I love the article. I am totally saving this for whenever I start dating someone again. I don’t want to be attached at the hip or lose spending time with my amazing friends. Though it does seem to happen pretty naturally with guy friends that when one of us is attached we don’t hang out one on one anymore. It’s more out of respect for their partners, I think. We either invite the partner along or go out with a group of friends.
  Having been single for a while I hate when my girlfriends just disappear when they have a boyfriend. I understand that you’ll have less time to hang out because of the new person in your life. Also the first few months you’re going to be all lovey-dovey, crazy infatuated so just stay in your love-cocoon, please.  But remember about the rest of your life after those first few months. Because it might not work out. And I’m the friend who will be bringing over the Ben & Jerry’s and watching horrible lifetime movies with you.
  You also forgot to mention the couples who names become one and the same, JackandJane. I was in a relationship like that. It’s been 2 years since we split and people still ask me about him. It drives me crazy. We don’t even live in the same country anymore! I never want to repeat that pattern again.


Millie's avatar

Millie
wrote on October 2 2009 @ 11:48 pm: [report]

Love this.


BlueVibe's avatar

BlueVibe
wrote on October 6 2009 @ 10:31 am: [report]

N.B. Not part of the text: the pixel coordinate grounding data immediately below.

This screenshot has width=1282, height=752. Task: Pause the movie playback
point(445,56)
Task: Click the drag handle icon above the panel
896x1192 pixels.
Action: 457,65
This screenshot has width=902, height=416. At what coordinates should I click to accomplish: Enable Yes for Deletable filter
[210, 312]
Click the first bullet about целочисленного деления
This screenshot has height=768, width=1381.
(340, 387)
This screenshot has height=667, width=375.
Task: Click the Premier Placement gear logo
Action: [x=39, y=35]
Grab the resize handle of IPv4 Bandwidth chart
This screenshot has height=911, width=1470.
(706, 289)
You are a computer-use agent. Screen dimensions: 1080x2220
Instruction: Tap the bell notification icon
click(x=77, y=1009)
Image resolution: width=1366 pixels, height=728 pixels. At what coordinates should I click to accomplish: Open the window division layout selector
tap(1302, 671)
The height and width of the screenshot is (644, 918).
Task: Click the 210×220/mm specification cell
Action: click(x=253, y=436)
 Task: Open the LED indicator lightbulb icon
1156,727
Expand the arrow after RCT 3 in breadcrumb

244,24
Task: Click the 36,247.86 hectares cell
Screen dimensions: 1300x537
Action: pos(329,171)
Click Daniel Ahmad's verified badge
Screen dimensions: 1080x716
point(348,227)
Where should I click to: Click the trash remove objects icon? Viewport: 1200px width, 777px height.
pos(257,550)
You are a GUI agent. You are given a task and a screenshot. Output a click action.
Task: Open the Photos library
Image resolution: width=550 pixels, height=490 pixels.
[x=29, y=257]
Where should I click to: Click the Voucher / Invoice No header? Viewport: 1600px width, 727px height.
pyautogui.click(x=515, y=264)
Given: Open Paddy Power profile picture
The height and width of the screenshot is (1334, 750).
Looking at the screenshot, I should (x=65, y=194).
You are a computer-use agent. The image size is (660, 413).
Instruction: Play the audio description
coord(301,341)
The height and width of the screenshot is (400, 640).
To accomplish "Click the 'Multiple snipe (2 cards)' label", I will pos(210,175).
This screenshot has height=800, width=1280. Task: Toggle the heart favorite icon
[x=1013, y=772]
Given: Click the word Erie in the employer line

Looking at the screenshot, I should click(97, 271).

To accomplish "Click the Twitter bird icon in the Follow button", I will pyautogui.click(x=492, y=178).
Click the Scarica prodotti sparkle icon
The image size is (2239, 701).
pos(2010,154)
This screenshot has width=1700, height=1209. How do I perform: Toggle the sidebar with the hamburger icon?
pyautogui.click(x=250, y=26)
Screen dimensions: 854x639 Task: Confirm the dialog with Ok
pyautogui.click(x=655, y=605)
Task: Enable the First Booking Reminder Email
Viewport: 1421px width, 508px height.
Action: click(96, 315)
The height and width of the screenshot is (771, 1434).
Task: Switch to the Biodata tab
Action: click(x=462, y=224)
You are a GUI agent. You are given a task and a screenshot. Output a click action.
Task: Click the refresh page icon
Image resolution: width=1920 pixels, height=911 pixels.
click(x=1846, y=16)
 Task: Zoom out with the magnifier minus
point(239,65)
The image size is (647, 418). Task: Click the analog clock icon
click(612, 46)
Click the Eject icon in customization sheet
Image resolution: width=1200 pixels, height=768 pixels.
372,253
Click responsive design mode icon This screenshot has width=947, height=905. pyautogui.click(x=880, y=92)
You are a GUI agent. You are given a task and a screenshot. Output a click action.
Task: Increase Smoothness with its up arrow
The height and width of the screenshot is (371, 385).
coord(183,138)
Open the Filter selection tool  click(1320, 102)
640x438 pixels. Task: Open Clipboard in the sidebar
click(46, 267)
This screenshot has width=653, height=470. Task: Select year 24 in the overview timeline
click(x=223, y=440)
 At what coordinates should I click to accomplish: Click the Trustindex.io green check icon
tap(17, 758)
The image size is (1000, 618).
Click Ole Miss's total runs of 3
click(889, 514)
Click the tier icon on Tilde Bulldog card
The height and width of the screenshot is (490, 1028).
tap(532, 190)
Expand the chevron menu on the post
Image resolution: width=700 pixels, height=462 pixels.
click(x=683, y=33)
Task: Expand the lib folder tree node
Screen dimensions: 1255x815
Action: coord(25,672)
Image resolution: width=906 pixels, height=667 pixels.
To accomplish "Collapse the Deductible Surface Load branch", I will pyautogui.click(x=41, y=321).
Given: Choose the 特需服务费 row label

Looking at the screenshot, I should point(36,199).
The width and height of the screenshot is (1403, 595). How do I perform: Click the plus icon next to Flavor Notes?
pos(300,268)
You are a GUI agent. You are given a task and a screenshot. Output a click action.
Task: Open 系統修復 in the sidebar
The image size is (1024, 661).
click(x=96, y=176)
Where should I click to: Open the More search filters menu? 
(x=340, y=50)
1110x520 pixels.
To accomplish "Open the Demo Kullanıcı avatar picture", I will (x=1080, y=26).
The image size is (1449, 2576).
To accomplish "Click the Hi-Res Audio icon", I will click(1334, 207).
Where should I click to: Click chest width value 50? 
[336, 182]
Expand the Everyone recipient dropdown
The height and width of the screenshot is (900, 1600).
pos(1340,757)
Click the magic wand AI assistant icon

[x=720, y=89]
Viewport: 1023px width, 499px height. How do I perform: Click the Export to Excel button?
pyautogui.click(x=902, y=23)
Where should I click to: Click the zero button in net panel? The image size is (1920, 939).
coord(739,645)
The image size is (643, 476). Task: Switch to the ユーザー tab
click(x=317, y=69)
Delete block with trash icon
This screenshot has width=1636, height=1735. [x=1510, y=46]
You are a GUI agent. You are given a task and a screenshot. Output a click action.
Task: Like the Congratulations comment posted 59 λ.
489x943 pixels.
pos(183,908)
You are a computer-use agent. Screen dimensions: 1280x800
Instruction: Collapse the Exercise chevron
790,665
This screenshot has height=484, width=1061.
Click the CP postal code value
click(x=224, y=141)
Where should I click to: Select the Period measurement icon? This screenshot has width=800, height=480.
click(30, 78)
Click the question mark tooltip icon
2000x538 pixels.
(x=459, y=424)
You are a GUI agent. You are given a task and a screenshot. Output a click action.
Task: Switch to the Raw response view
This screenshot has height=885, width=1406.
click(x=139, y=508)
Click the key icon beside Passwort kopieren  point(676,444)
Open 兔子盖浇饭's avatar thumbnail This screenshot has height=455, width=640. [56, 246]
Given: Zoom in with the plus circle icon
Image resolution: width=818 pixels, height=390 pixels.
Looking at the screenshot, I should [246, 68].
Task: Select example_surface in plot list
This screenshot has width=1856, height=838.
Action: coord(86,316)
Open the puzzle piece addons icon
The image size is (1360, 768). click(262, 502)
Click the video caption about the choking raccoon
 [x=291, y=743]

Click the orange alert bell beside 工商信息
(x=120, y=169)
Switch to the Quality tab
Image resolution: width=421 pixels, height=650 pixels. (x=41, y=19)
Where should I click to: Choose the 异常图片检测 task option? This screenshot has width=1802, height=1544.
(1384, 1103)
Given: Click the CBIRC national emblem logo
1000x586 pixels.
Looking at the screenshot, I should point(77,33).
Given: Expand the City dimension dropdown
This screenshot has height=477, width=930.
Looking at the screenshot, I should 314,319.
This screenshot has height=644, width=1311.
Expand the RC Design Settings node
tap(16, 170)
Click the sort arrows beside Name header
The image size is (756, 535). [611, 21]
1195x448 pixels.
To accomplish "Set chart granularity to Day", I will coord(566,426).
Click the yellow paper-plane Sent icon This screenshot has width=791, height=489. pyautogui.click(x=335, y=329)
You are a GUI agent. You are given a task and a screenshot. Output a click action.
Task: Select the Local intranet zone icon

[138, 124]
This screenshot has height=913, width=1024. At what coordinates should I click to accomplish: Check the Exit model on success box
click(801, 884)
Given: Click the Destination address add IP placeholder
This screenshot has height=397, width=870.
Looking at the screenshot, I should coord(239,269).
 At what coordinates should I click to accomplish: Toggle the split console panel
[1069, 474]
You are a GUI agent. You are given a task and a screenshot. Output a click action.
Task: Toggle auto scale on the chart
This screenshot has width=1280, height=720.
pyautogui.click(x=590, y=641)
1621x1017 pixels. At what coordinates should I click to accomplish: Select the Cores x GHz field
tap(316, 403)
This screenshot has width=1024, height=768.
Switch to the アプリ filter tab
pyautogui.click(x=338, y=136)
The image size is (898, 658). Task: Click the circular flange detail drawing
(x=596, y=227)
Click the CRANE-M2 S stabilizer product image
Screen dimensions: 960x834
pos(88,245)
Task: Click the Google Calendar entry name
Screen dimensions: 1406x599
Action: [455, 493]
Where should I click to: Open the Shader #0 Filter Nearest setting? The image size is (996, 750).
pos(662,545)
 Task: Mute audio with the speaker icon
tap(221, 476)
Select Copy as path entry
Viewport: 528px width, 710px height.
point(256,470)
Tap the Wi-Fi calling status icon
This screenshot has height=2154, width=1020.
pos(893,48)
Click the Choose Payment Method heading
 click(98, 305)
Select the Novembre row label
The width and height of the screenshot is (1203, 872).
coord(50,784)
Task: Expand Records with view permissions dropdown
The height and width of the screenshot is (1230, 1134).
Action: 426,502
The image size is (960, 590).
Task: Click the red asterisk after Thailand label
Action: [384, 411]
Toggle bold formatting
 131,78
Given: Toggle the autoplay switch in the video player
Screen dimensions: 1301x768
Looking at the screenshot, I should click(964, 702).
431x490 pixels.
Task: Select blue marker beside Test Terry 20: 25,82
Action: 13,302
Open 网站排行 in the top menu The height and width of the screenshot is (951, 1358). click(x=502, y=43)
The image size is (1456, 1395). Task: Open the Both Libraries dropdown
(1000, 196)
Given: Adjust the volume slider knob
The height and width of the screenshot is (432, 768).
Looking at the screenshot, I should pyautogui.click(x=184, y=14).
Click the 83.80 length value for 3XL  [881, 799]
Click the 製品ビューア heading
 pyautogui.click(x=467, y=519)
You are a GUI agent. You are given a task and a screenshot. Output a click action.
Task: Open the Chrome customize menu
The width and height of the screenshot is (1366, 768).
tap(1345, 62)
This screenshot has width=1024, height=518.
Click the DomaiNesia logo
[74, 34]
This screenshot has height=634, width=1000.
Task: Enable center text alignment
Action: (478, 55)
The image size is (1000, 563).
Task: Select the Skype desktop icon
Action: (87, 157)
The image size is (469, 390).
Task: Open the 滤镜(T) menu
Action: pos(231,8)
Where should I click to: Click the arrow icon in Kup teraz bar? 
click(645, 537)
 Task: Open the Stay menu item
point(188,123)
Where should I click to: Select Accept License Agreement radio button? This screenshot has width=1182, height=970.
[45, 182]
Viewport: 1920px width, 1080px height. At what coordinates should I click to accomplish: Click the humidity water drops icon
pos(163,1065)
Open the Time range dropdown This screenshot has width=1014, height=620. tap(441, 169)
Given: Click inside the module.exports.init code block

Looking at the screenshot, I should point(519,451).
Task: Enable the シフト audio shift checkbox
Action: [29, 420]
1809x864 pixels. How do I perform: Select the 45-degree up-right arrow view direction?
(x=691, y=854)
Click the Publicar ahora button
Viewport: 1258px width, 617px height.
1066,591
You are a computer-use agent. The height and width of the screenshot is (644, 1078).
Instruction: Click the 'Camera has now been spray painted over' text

I don’t get the idea that “you wouldn’t understand because you’re single.”  I haven’t *always* been single, right?  Why would my coupled friends assume that my knowledge of couple-ness was erased when I broke up with the last boyfriend?

It’s all about moderation, anyway.  Both extremes are annoying: Singles who either can’t quit whining about it or stridently put down non-singles, and couples who experience full brain- and personality-meld and cease to exist as distinct, independently-interesting, individuals.


TantraforBobos's avatar

TantraforBobos
wrote on October 6 2009 @ 02:43 pm: [report]

Yeah, the only thing that is worse is having your lover refer to the former “we” when discussing old household business.    Though we’ve been dating three months, the g/f is using the ‘we’ for her Xpartner. 

I don’t have a jealous bone in my body; don’t do couplesprachen myself, but do find these allusions, ummm, curious.